→ DATA PROVIDED

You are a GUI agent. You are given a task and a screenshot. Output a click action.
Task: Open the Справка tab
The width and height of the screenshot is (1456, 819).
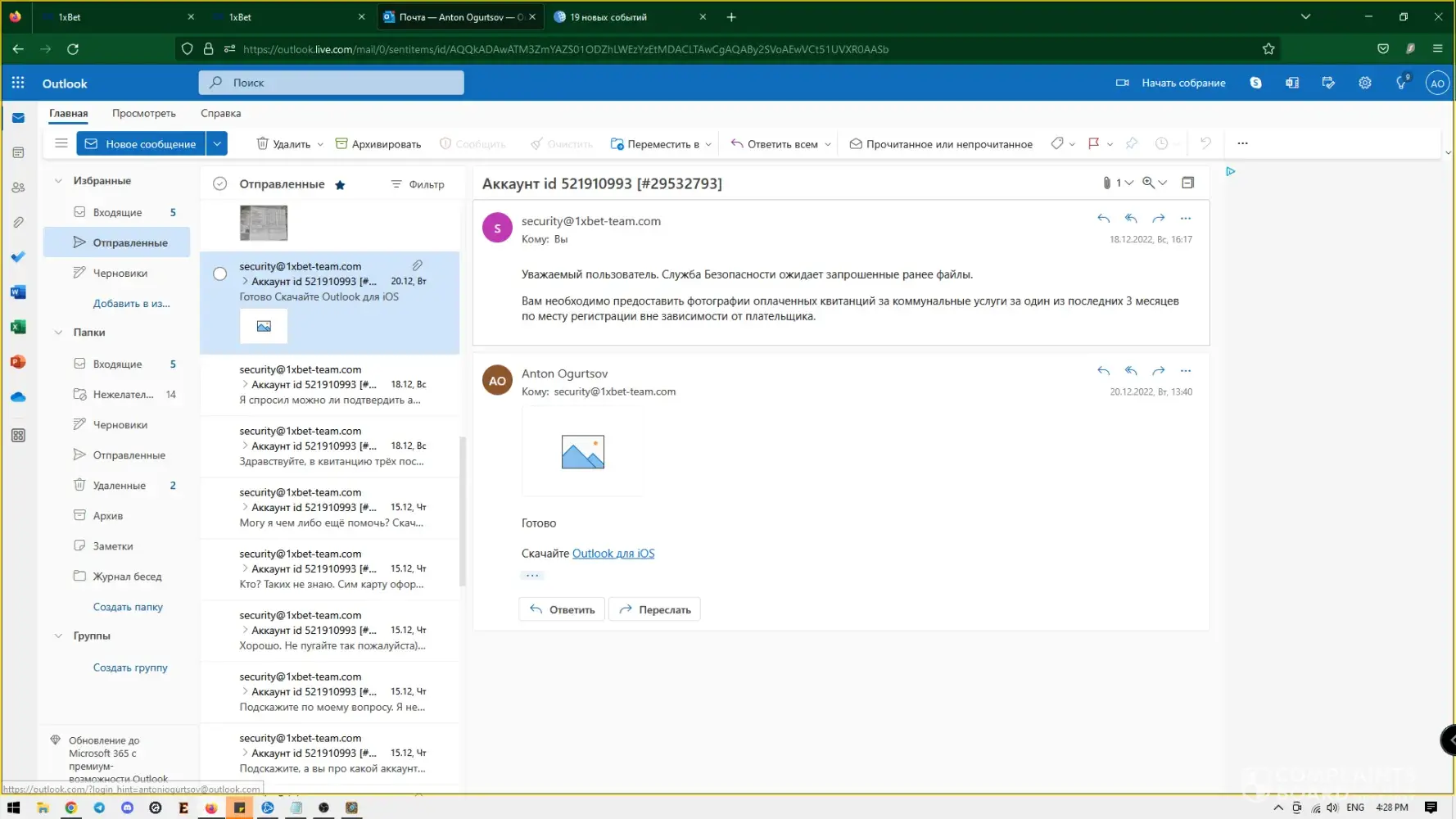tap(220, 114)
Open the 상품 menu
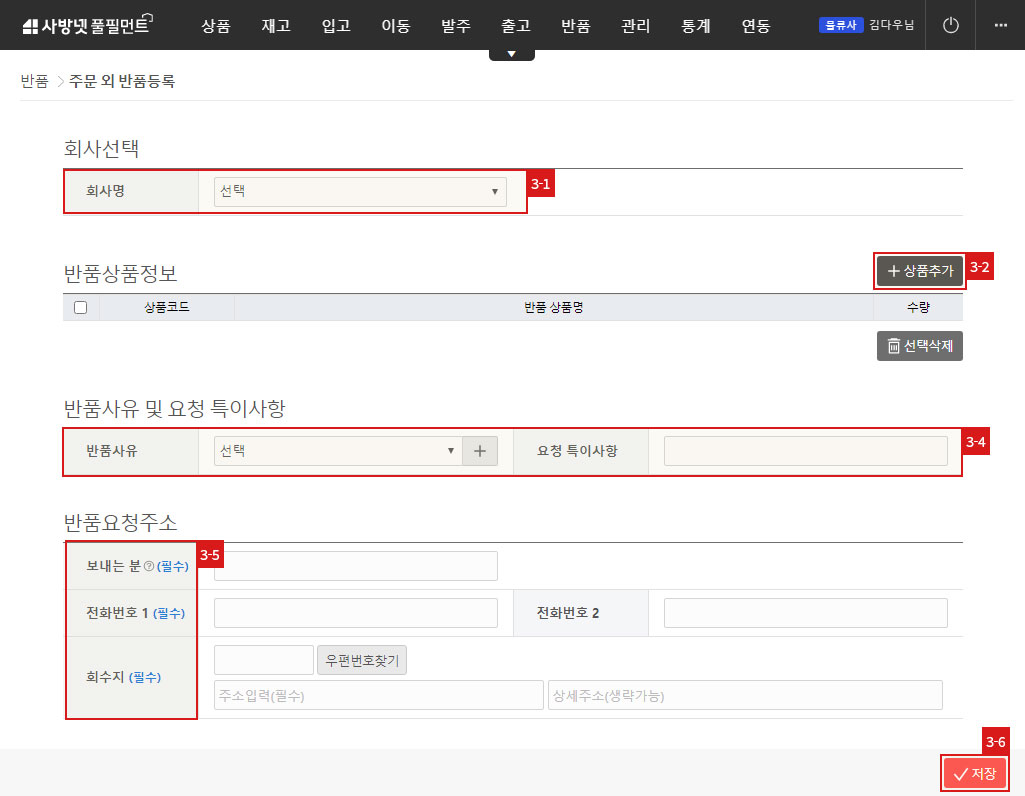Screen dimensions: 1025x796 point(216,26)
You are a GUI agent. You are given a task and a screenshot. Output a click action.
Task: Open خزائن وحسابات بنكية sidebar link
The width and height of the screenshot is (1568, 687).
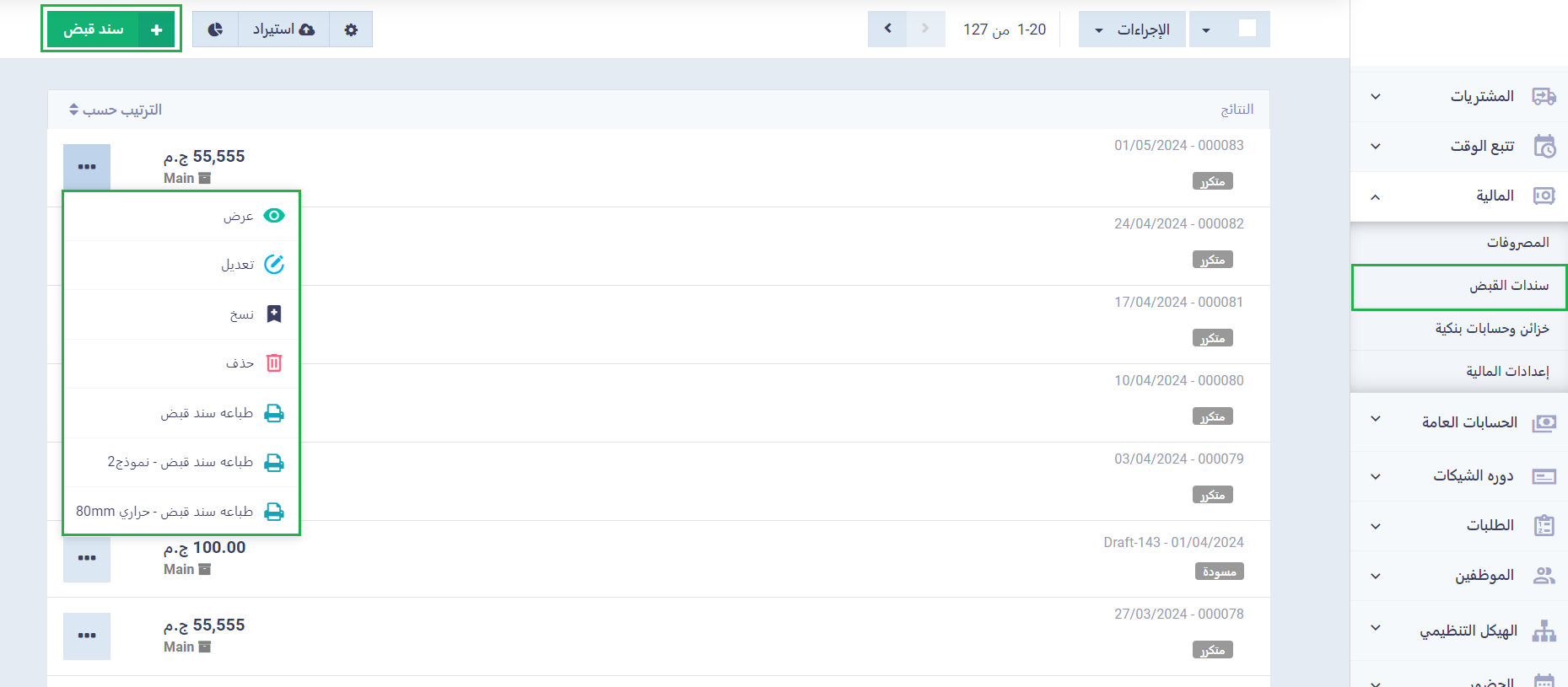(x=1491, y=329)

--

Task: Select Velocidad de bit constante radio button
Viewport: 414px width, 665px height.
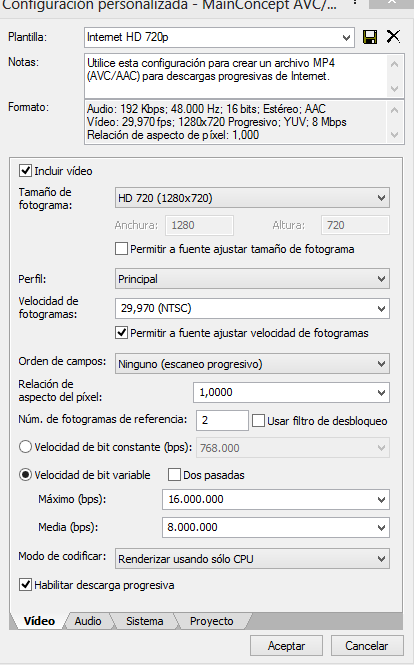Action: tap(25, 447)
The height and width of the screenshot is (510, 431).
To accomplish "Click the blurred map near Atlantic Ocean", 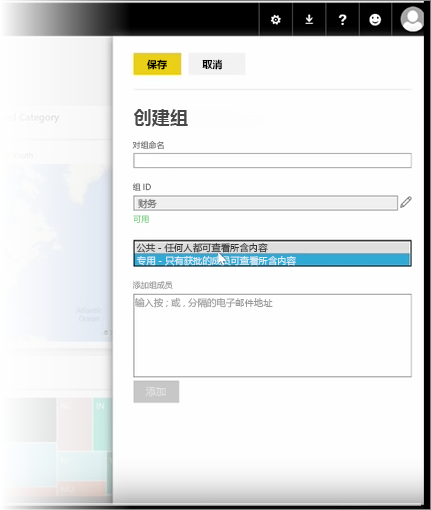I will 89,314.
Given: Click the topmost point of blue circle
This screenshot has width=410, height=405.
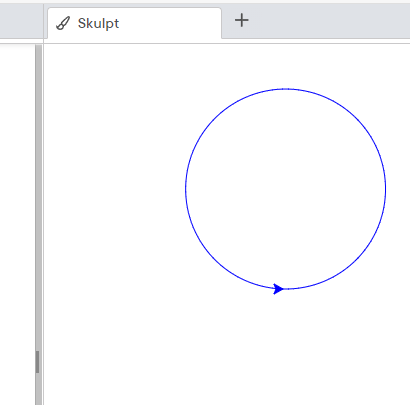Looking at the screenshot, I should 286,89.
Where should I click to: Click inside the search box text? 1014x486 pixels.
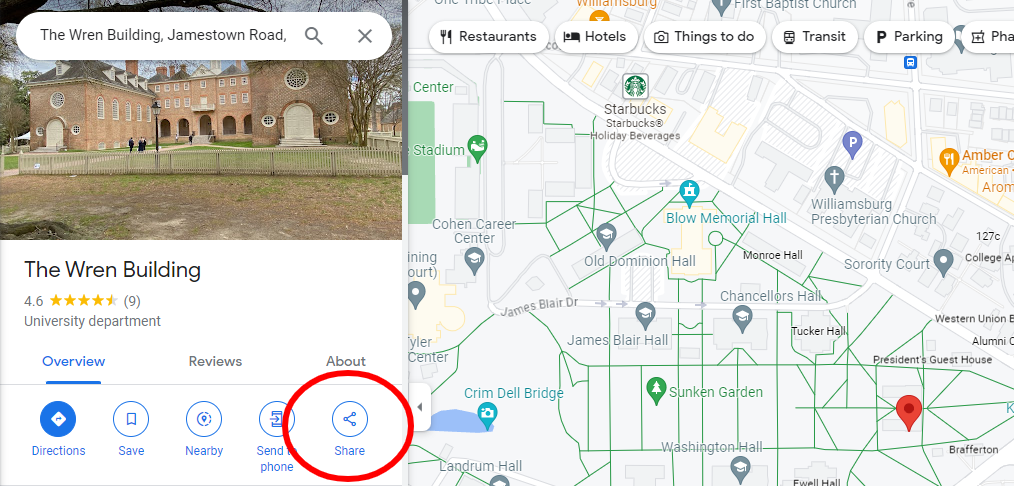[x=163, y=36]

* * *

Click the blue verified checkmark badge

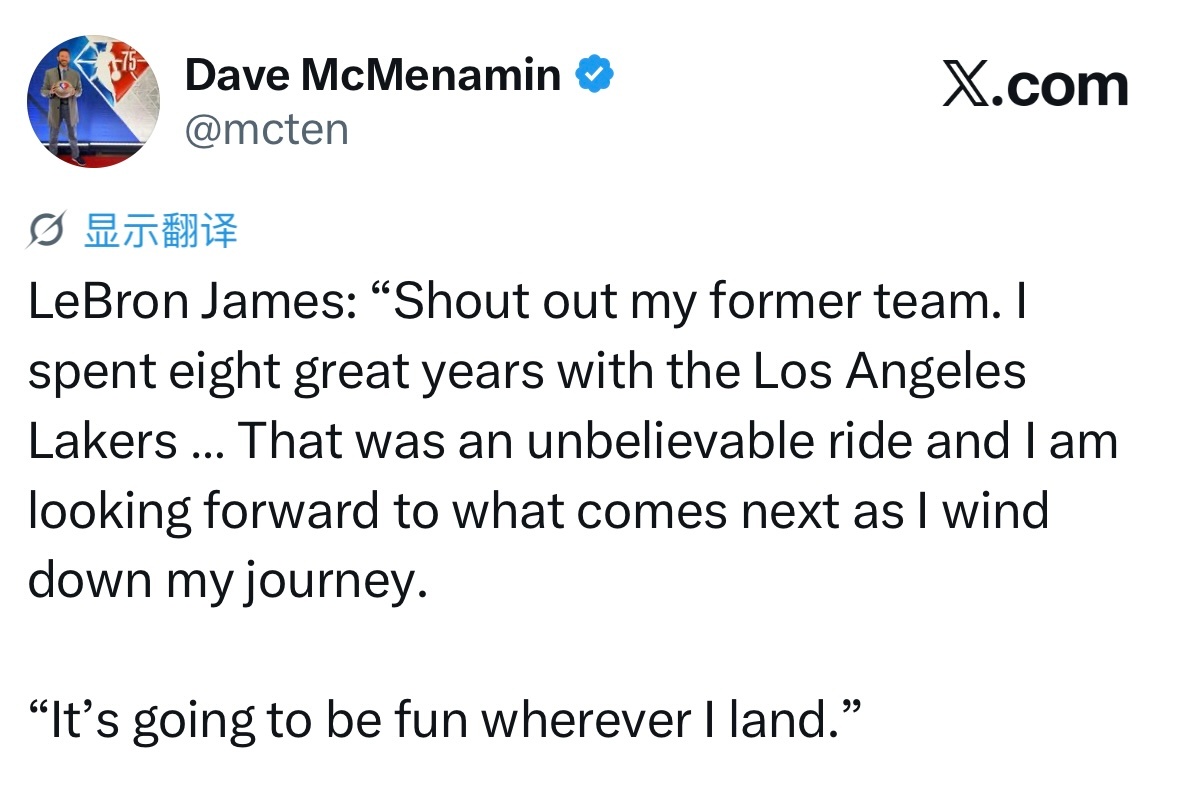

→ ASSIGNMENT
Please copy the lines above exactly, starting at the line that holds "Task: Open the Справка tab" and ending at the line that holds "Task: Open خزائن وحسابات بنكية sidebar link"; include both, but no pictures.

→ WRITTEN REPLY
Task: Open the Справка tab
The width and height of the screenshot is (1456, 819).
tap(220, 114)
Open the 상품 menu
Screen dimensions: 1025x796 point(216,26)
You are a GUI agent. You are given a task and a screenshot. Output a click action.
Task: Open خزائن وحسابات بنكية sidebar link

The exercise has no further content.